No respondí. Pero dentro de mí, algo ya hervía.

Para entenderlo, hay que saber una cosa: yo no soporto a la gente que cree que lo sabe todo.
Y Elio era el rey de ellos.
Siempre tenía la respuesta correcta, el comentario ingenioso, la mirada segura.
No presumía abiertamente… lo hacía peor: fingía modestia.

—Fue suerte —decía, después de sacar el mejor resultado.
—No estudié tanto —aseguraba, mientras el profesor elogiaba su trabajo.

Mentira. Nadie tiene tanta “suerte” sin obsesionarse un poco.

Durante la primera semana, apenas intercambiamos palabras. Lo suficiente para entender que no nos íbamos a caer bien.
Pero el ambiente… cambió.
En cada clase, parecía haber una competencia silenciosa entre los dos.
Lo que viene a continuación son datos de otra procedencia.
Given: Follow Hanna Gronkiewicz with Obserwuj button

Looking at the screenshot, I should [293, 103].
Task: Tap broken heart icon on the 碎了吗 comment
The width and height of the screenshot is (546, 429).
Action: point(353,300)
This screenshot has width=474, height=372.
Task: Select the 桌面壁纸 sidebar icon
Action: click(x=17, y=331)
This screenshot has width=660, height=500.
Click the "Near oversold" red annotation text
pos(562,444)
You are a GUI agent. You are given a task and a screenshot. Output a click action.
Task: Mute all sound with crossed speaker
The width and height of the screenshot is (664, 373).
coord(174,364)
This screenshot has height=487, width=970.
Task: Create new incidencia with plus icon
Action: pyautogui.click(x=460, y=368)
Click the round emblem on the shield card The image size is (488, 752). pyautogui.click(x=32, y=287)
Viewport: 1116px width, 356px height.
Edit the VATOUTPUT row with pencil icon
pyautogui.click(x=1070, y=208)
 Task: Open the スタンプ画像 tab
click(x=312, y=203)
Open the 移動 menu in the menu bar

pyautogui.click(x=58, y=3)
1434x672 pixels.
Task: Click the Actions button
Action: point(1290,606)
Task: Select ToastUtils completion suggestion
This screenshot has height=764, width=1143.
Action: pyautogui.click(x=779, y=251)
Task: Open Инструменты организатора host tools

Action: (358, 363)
Si yo levantaba la mano, él también.
Si yo terminaba una tarea, él la entregaba cinco segundos después.
Si yo resolvía un problema difícil, él lo hacía con una sonrisa relajada que me daban ganas de lanzarle el libro más cercano.

Clara lo notaba, por supuesto.
—¿Tú te das cuenta de que están en una especie de guerra no declarada? —me dijo un día mientras salíamos del laboratorio.
—No hay ninguna guerra.
—Claro, claro. Dos personas que se miran con odio y compiten hasta por quién respira primero… súper pacífico.

La verdad era que tenía razón.
Pero no iba a dársela.

La primera vez que hablé directamente con Elio fue un martes, en clase de Matemáticas.
Yo ya estaba teniendo un mal día: había dormido apenas tres horas, mi café se había derramado en el uniforme, y el aire acondicionado del aula parecía decidido a convertirnos en estatuas de hielo.
Y encima, tocaba ecuaciones cuadráticas.

La profesora Hernández —una mujer con la precisión emocional de un bisturí— escribió un problema en la pizarra y pidió voluntarios.
Yo levanté la mano sin pensar.
Necesitaba recuperar el control del día.

Caminé hasta la pizarra, tomé el marcador, y empecé a escribir. Los números fluían casi automáticamente; estaba en mi elemento. O al menos eso pensé, hasta que la profesora frunció el ceño.

—Bien, casi correcto —dijo ella—, pero…

Y desde el fondo del aula, llegó una voz tranquila, con ese tono que uno solo usa cuando está disfrutando la situación.

—Olvidó un signo.

Me congelé.
Giré la cabeza lentamente.
Ahí estaba él.

Elio, recostado en su asiento, sosteniendo el bolígrafo entre los dedos como si fuera un trofeo. Tenía esa media sonrisa que no llega a los ojos, pero igual consigue irritarte hasta el alma.

—¿Perdón? —pregunté, fingiendo cortesía.
—El signo —repitió él, como si fuera obvio—. Cambia todo el resultado.

El aula se llenó de murmullos.
La profesora revisó la pizarra, asintió y dijo:
—Tiene razón, Lexa. Es un pequeño error, pero importante.

Mi estómago se retorció.
“Pequeño error”.
La frase más humillante que puede escuchar una perfeccionista.

—Gracias por la observación, Rivera —dije, sonriendo con todos los dientes—. Seguro todos apreciamos tu inquebrantable espíritu de cooperación.
Él sonrió, encantado.
—De nada. Siempre me gusta ayudar.

Clara, desde su asiento, me miró como si estuviera viendo una bomba a punto de explotar.